The internal contributions
The first element that can generate thermal energy is the use of the building and the equipment that the occupants may have (for example: cooker, lights, washing machine, etc.). Not considering the thermal comfort at the time of a renovation can lead to the need to resort to an AC system. It is essential to limit heat gain and dissipate it when possible (e.g. night ventilation).
Even if in Toulouse, solar gain is useful in winter to limit heating consumption, in summer it warms the air and the walls of the building. Coupled with the thermal insulation of ITE renovation solutions, the heat generated is trapped inside the building.
The solar protection of the windows avoids this problem. Different types of protection are possible depending on the orientation. A compromise between the size of the solar protection and the access to natural light must be sought. Indeed, a bad dimensioning of the solar protection can lead to the use of artificial lighting solutions which will generate internal contributions and electricity consumption. Another negative effect can also be the overconsumption of heating in winter.

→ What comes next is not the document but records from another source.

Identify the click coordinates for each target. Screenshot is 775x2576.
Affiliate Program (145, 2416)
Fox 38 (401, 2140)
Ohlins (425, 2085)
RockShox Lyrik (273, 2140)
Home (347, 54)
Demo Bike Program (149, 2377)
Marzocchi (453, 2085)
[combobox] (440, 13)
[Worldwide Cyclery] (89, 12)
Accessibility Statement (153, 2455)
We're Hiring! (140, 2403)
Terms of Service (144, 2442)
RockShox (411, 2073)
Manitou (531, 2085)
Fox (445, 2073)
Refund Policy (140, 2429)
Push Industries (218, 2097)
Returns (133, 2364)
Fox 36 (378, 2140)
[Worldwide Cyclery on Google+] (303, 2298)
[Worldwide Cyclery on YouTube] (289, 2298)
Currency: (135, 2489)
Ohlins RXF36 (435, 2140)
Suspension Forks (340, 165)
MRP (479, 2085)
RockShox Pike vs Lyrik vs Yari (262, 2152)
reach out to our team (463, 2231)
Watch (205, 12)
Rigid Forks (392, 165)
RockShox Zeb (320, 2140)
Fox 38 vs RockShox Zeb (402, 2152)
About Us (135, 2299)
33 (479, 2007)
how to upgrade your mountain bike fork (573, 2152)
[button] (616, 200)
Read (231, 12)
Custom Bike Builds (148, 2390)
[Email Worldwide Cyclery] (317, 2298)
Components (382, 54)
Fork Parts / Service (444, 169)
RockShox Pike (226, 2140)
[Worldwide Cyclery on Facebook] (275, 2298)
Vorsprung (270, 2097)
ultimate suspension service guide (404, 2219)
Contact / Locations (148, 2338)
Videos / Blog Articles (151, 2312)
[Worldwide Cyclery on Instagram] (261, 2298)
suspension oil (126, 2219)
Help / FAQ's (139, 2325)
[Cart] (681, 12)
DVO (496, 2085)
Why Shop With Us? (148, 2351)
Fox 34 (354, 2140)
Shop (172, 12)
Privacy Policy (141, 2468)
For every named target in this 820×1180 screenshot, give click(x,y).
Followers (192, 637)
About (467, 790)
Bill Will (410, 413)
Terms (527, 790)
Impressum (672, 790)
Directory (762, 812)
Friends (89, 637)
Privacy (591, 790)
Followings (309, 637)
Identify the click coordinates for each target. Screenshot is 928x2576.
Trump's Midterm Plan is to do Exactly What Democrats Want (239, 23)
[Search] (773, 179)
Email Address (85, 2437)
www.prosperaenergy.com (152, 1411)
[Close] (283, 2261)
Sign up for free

How to properly size thermal inertia?
If the inertia is too important and the night temperature is too hot (ex: heat waves), the heat stored all along the day will not have time to dissipate during the night. The building will then gradually rise in temperature and instead of absorbing the daily temperature peak of the following day, the inertia will amplify it. The dimensioning of the thermal inertia in summer is thus strongly linked to the climate and the night ventilation. It is necessary to combine thermal inertia and thermal transmittance to optimize summer comfort and energy consumption.
Optimization of night ventilation
The night ventilation should help to unload the heat stored in the walls of the building. It is also a way to dissipate internal heat gains. The main drivers of this phenomenon are:
• Thermal draught: The warm and humid indoor air rises above the fresh air masses.
• Cross ventilation: The dominant winds induce a pressure differential which creates a draught between two facades of a building.
• Mechanical over-ventilation: The increased use of the existing mechanical ventilation system at night.
The study of the climatic rigour in this region of France points to the need for a high-performance heating system for the winter while protecting against the summer heat.
The Givoni diagram recommends, under the condition that the building can dispose of 100% of the bioclimatic resources available in Toulouse, the use of passive cooling solutions such as thermal inertia or ventilation.